Thursday 13 August 2020

Covidiots Both: Bonkers Boris and Crazy Chris Whitty

Here I sat recently on one of the hottest nights of this or any other year, and my real problem is a horribly itchy insect bite just below my right ankle. I want to scratch the hell of it, but of course I shouldn't.

(Leaves room)

OK. I just showered it with cold water for about six tracks of Heinrich Biber's Joyful Mysteries. It feels better. When it itches again, I will put my foot in a bowl of cold water.

Covidiocy is like that itch. It won't stop, it distracts me from doing anything else, and if I give way to it, I will wind up worse than before.

How exactly am I affected by Covidiocy?

Out of politeness, I have to wear a bandana when I go shopping or travel on public transport. Ear loops are not stylish and no amount of floral pattern on the mask can distract from that. Those blue not-really-surgical-scraps of plastic and paper are terminally ghastly.

My office has been locked, so I have to work at home, but that means I save a bunch of money not commuting or paying for over-priced sandwiches. The quality of my life improves in so many ways. However, if I pay attendance to my laptop for eight hours plus lunch, I can get to the end of the week and not have done things that would have benefited my life. Just as if I was working in the office. So I've decided to give myself an hour in the morning to do stuff that requires going out: like getting the nearside front wheel trim on my car replaced because it was broken and potentially dangerous. Doing that makes me feel like work is not getting in the way of my life.

(While it's not my choice to work from home, it's my home and work is intruding. When I get a choice, I will or won't set up a dedicated work space and adjust my attitude accordingly.)

So what's the problem?

The problem is that I'm locked in the world with a crazy person. A crazy person who is on record as setting out, in March 2020, to create an atmosphere of fear so that we would stay home. Who chose to call it a `lockdown', which is a term that comes from prison management, so we would think we were prisoners. Who still wants us to stay two metres away from each other and wear masks because we are all diseased. A crazy person who can lock us into our streets and houses on a whim. Who makes up inconsistent rules about what is and is not acceptable behaviour.

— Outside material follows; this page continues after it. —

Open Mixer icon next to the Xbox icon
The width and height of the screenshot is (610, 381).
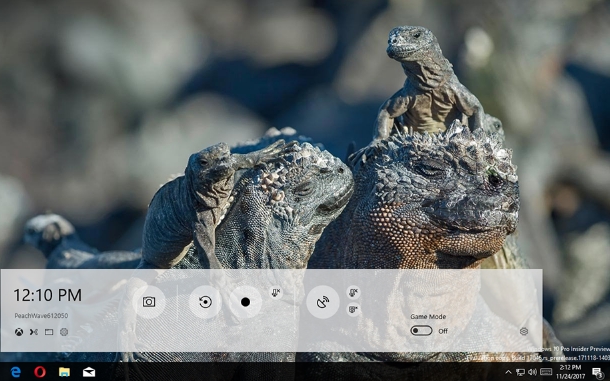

For the Regular People, it's like playing a game of Simon Says. They don't need the world to make sense, it's all part of the rich tapestry of life. If you can't take a joke, they will tell you, you shouldn't have joined.

But I'm an alcoholic from a dysfunctional family, so I can't handle crazy people, and I definitely can't handle gaslighters. I can't be around denial and lies. That's why this is affecting me.